Motivation: Traditional BBO techniques struggle with multi-modality and task generalization
The position paper by [Son24P] advocates using LLM-based foundation models for Black Box Optimization (BBO). The goal of BBO is to optimize an objective function given only the evaluations of the function (i.e., no gradients or other second-order information about the function). A common example of a BBO task is neural network architecture search, where the objective is to maximize classification accuracy based on different architectures. Classical BBO approaches include grid search, random search, and Bayesian optimization.
More recent BBO algorithms typically try to incorporate inductive biases or priors into the search problem, e.g., domain knowledge, parameter constraints, the search history etc. One particular goal of these approaches is to perform meta-learning, i.e., to develop algorithms that can automatically provide priors for various tasks from different domains without additional task-specific training. However, constructing reliable priors that work across multiple tasks and can take in data from multiple modalities (values, text, images) is challenging.
Position: LLMs can process multi-model data and be fine-tuned to different tasks
The central point made in this paper is that LLMs are a promising candidate for tackling this challenge (Figure 1). The key idea is to interpret BBO as a problem of learning a sequence: Given a search space $\mathcal{X}$ containing hyperparameter setting $x \in \mathcal{X}$ and a sequence or history $h_{1:t-1}$ of previous settings $x_{1:t-1}$ and corresponding objective function values $y_{1:t-1}$, the goal is to predict the next element in the sequence, i.e., a new hyperparameter setting $x_t$.
Transformer-based LLMs exceed at sequence learning and meet several critical requirements for foundational BBO:
- Multi-modality: They can process large amounts of data from various modalities.
- Pre-training: They can be pre-trained to acquire extensive world knowledge.
- Fine-tuning: They can be fine-tuned with task-specific information.
The workflow for using LLM-based foundation models for BBO is visualized in Figure 2.
The authors also give an overview of common techniques for BBO, summarizing the increasing capabilities as we move from hand-crafted genetic algorithms, model-based BBO and feature-based meta-learning to sequence-based, attention-based, token-based and finally LLM-based algorithms (table 1, paper section 3.2).
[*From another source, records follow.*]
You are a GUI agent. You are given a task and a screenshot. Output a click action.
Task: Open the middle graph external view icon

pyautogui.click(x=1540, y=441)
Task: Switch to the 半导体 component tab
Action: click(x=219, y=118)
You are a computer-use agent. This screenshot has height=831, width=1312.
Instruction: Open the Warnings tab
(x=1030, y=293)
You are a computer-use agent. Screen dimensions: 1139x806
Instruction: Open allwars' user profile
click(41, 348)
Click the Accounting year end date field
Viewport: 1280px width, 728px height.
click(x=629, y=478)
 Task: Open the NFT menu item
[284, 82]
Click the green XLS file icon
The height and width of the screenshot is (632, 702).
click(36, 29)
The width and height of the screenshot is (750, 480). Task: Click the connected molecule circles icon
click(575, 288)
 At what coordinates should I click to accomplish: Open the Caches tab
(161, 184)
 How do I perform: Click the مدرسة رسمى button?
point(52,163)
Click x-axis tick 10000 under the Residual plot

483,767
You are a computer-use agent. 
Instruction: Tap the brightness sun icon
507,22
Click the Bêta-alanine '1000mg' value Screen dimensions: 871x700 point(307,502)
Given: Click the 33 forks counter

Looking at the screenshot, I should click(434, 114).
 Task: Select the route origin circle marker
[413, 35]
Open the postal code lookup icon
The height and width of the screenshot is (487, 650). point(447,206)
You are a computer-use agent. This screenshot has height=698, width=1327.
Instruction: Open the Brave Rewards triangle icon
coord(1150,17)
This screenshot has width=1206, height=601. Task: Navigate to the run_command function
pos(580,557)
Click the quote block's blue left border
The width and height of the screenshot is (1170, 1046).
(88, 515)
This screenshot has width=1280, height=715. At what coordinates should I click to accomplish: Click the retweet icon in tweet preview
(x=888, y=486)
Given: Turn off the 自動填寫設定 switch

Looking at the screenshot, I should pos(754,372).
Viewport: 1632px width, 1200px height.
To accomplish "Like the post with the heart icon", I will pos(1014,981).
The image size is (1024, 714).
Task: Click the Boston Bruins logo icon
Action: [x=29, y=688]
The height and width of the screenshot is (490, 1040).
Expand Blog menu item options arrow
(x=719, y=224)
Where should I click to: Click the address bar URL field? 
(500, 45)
Finally, the authors collect a set of challenges and open questions for BBO with LLMs (paper section 4). They argue that there is a need for
- better data representation and multimodality datasets for training models on multi-modal tasks
- a common guideline or format for encoding BBO (meta)-data to be processed by LLMs
- large open-source evaluation datasets
- better generalization and customization of LLMs for different tasks
- new benchmarks for metadata-rich BBO to better test the capabilities of LLMs
This paper is an interesting read and provides a comprehensive overview of the limitations of classical BBO methods and the possibilities of Large Language Models for Black Box Optimization.